● Recorded information
*** Block opens ***

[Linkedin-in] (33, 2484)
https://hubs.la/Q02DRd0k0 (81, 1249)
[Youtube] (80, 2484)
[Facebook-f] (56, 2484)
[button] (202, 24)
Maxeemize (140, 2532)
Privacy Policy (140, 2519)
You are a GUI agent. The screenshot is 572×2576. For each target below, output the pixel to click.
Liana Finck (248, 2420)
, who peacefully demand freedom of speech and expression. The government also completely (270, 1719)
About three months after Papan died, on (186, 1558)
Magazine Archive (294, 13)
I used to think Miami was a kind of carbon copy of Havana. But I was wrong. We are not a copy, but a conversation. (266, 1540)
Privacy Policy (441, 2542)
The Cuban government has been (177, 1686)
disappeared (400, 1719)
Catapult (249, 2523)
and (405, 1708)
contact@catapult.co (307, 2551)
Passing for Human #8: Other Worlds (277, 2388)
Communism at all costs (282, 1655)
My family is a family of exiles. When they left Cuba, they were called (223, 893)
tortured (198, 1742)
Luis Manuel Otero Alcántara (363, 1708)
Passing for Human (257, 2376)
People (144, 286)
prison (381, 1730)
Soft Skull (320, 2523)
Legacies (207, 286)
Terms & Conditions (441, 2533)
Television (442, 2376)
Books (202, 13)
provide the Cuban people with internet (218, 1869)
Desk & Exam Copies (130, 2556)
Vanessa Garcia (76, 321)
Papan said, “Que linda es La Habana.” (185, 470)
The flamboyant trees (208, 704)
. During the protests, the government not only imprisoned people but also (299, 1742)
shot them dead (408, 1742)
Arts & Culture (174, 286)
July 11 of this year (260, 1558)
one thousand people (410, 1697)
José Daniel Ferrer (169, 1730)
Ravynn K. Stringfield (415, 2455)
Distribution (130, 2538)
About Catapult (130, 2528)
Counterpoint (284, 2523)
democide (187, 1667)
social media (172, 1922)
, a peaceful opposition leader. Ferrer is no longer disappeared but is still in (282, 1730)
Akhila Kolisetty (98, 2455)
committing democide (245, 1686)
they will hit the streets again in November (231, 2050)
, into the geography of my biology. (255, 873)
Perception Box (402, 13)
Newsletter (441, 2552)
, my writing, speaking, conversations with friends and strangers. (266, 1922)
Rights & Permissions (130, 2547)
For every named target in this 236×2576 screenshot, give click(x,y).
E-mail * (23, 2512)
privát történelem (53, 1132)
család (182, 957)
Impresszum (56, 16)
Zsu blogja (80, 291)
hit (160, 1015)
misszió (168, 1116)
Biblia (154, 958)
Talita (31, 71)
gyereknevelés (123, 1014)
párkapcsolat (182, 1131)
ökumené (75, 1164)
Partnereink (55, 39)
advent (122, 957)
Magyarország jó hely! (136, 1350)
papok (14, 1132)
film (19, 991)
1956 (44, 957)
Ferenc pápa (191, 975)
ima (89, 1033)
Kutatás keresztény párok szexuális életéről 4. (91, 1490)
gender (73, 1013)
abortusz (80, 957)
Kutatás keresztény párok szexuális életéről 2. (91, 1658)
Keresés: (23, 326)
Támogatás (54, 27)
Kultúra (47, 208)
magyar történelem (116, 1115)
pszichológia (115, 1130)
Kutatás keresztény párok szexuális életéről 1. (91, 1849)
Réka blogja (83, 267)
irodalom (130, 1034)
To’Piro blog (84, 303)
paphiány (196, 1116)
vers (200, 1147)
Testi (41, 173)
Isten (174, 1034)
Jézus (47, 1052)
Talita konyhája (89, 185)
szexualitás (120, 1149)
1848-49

*** Block closes ***

Give the listing above again, word for word.

[Linkedin-in] (33, 2484)
https://hubs.la/Q02DRd0k0 (81, 1249)
[Youtube] (80, 2484)
[Facebook-f] (56, 2484)
[button] (202, 24)
Maxeemize (140, 2532)
Privacy Policy (140, 2519)
You are a GUI agent. The screenshot is 572×2576. For each target below, output the pixel to click.
Liana Finck (248, 2420)
, who peacefully demand freedom of speech and expression. The government also completely (270, 1719)
About three months after Papan died, on (186, 1558)
Magazine Archive (294, 13)
I used to think Miami was a kind of carbon copy of Havana. But I was wrong. We are not a copy, but a conversation. (266, 1540)
Privacy Policy (441, 2542)
The Cuban government has been (177, 1686)
disappeared (400, 1719)
Catapult (249, 2523)
and (405, 1708)
contact@catapult.co (307, 2551)
Passing for Human #8: Other Worlds (277, 2388)
Communism at all costs (282, 1655)
My family is a family of exiles. When they left Cuba, they were called (223, 893)
tortured (198, 1742)
Luis Manuel Otero Alcántara (363, 1708)
Passing for Human (257, 2376)
People (144, 286)
prison (381, 1730)
Soft Skull (320, 2523)
Legacies (207, 286)
Terms & Conditions (441, 2533)
Television (442, 2376)
Books (202, 13)
provide the Cuban people with internet (218, 1869)
Desk & Exam Copies (130, 2556)
Vanessa Garcia (76, 321)
Papan said, “Que linda es La Habana.” (185, 470)
The flamboyant trees (208, 704)
. During the protests, the government not only imprisoned people but also (299, 1742)
shot them dead (408, 1742)
Arts & Culture (174, 286)
July 11 of this year (260, 1558)
one thousand people (410, 1697)
José Daniel Ferrer (169, 1730)
Ravynn K. Stringfield (415, 2455)
Distribution (130, 2538)
About Catapult (130, 2528)
Counterpoint (284, 2523)
democide (187, 1667)
social media (172, 1922)
, a peaceful opposition leader. Ferrer is no longer disappeared but is still in (282, 1730)
Akhila Kolisetty (98, 2455)
committing democide (245, 1686)
they will hit the streets again in November (231, 2050)
, into the geography of my biology. (255, 873)
Perception Box (402, 13)
Newsletter (441, 2552)
, my writing, speaking, conversations with friends and strangers. (266, 1922)
Rights & Permissions (130, 2547)
For every named target in this 236×2576 screenshot, give click(x,y).
E-mail * (23, 2512)
privát történelem (53, 1132)
család (182, 957)
Impresszum (56, 16)
Zsu blogja (80, 291)
hit (160, 1015)
misszió (168, 1116)
Biblia (154, 958)
Talita (31, 71)
gyereknevelés (123, 1014)
párkapcsolat (182, 1131)
ökumené (75, 1164)
Partnereink (55, 39)
advent (122, 957)
Magyarország jó hely! (136, 1350)
papok (14, 1132)
film (19, 991)
1956 (44, 957)
Ferenc pápa (191, 975)
ima (89, 1033)
Kutatás keresztény párok szexuális életéről 4. (91, 1490)
gender (73, 1013)
abortusz (80, 957)
Kutatás keresztény párok szexuális életéről 2. (91, 1658)
Keresés: (23, 326)
Támogatás (54, 27)
Kultúra (47, 208)
magyar történelem (116, 1115)
pszichológia (115, 1130)
Kutatás keresztény párok szexuális életéről 1. (91, 1849)
Réka blogja (83, 267)
irodalom (130, 1034)
To’Piro blog (84, 303)
paphiány (196, 1116)
vers (200, 1147)
Testi (41, 173)
Isten (174, 1034)
Jézus (47, 1052)
Talita konyhája (89, 185)
szexualitás (120, 1149)
1848-49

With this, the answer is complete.